Natalie Stein

Exercise, Fitness & Nutrition Expert | Lark Health

Daily minimum for a green badge: 28 grams per 2,000 calories

Meal minimum for a green badge: same (9 grams on a 2,000-calorie diet)

Why fiber is so important

Fiber is not an essential vitamin or mineral, and it is a type of carbohydrate, but it has all kinds of health benefits. For example, dietary fiber can help with weight control. It does not provide calories, since humans cannot obtain calories from it, and it slows digestion, so it can increase feelings of fullness. In addition, fiber is often in filling or low-calorie foods, such as vegetables, beans, and fruit.

Dietary fiber consumption is linked to lower risk for diabetes and more stable blood sugar levels. In addition, fiber lowers cholesterol levels and may lower risk for heart disease. Other possible effects include lower risk for hypertension and cancer.

Fiber has another, indirect, benefit. Since less-processed, high-nutrient foods tend to be the best sources of fiber, having a high fiber intake usually is a good indicator of a high-quality diet. It may mean that you are eating plenty of vegetables, fruits, whole grains, beans, and/or nuts. At the same time, it may mean that those healthy foods are crowding out less-healthy foods and you are not eating much processed, fatty, or sugary food.

Where to get fiber

Fiber is only in plant-based foods, not in dairy products, eggs, or meat. It is in unprocessed and less-processed foods, while cooking, juicing, and other processed can lower or eliminate fiber content. These are some good sources of fiber.

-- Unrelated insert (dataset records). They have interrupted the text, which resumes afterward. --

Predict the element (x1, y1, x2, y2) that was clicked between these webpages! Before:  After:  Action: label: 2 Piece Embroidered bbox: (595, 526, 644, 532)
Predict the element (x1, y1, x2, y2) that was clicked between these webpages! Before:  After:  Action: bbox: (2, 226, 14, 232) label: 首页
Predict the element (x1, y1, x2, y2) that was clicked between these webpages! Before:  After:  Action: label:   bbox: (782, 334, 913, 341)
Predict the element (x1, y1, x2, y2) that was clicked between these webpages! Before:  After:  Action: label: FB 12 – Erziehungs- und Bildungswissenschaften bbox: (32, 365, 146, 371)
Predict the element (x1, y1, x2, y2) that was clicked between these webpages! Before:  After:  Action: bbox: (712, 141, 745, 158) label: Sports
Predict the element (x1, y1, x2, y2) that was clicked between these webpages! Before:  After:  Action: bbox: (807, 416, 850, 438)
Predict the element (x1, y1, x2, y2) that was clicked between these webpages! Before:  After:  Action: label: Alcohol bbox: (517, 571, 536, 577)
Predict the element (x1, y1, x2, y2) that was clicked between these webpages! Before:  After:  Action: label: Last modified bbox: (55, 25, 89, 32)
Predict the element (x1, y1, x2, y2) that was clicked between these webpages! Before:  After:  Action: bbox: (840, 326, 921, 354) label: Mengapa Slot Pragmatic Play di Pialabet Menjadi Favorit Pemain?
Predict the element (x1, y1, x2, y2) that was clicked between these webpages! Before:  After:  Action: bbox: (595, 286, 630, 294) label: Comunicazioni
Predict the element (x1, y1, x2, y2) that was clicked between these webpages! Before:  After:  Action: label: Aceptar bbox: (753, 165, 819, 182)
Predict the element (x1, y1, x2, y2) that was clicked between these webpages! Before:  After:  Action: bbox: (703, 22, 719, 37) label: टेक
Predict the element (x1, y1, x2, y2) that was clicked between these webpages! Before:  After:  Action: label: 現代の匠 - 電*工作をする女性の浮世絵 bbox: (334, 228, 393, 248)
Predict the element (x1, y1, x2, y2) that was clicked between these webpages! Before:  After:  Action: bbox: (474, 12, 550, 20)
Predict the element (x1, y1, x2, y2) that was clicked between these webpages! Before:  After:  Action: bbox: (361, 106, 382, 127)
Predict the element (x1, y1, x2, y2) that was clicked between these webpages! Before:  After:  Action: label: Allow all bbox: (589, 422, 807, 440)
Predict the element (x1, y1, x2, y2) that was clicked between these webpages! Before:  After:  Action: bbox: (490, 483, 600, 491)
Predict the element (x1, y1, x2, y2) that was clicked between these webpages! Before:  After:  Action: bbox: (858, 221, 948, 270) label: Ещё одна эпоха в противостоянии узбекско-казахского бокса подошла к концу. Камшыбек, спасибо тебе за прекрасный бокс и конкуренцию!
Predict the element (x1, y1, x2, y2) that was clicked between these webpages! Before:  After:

  • Whole grains, including whole-wheat products, oatmeal, and bran cereals.
  • Non-starchy vegetables, such as tomatoes, spinach, celery, carrots, broccoli, artichokes, asparagus, eggplant, beets, cabbage, Brussels sprouts, cauliflower
  • Starchy vegetables, such as potatoes, sweet potatoes, peas, butternut, acorn, and other types of winter squash, corn
  • Fruit, such as apples, oranges, pears, bananas, strawberries and other berries, kiwi, cantaloupe, tangerines
  • Beans, such as garbanzo, black, navy, pinto
  • Lentils
  • Split peas, cowpeas, black-eye peas
  • Nuts, such as almonds, pistachios, cashews, pine nuts, Brazil nuts.
  • Peanuts
  • Seeds, such as sunflower, chia, flax, pumpkin

Tips for getting more from your fiber choices

  • Less-processed foods, such as whole fruits and vegetables and whole grains, have more fiber than more-processed versions, such as fruit and vegetable juices and refined grains.
  • Adding non-starchy vegetables to any meal or snack can add fiber and make it more filling without adding many calories.
  • Having beans or a veggie burger sometimes instead of meat for a protein source can increase fiber intake and lower cholesterol and saturated fat intake.
  • High-fiber snacks include vegetables with peanut butter, fruit with nuts, and whole-wheat crackers with cottage cheese and tomatoes.

Ideas for getting more fiber

  • Pea soup with onions, carrots, and parsnip browned in a pan with olive oil, with split peas, a handful of barley, low-sodium broth, a bay leaf, and pepper added. Boil it, then simmer until the peas are cooked.
  • Spread hummus in a whole-grain pita and stuff with baked falafel or chicken and grilled eggplant, zucchini, or bell peppers or sprouts, spinach, and tomato slices.
  • Scramble eggs or tofu with black beans, zucchini, spinach, and onions, add a dash of paprika and chili powder, and serve in a whole-grain tortilla or with avocado or fresh fruit.
  • Vegetarian chili with beans, tomatoes, bell peppers, celery, onions, seasoning, and (optional) soy protein (textured vegetable protein) and/or cashews. 
  • Peanut butter sandwich on whole-wheat bread instead of white bread, and add diced apple and cinnamon instead of jam.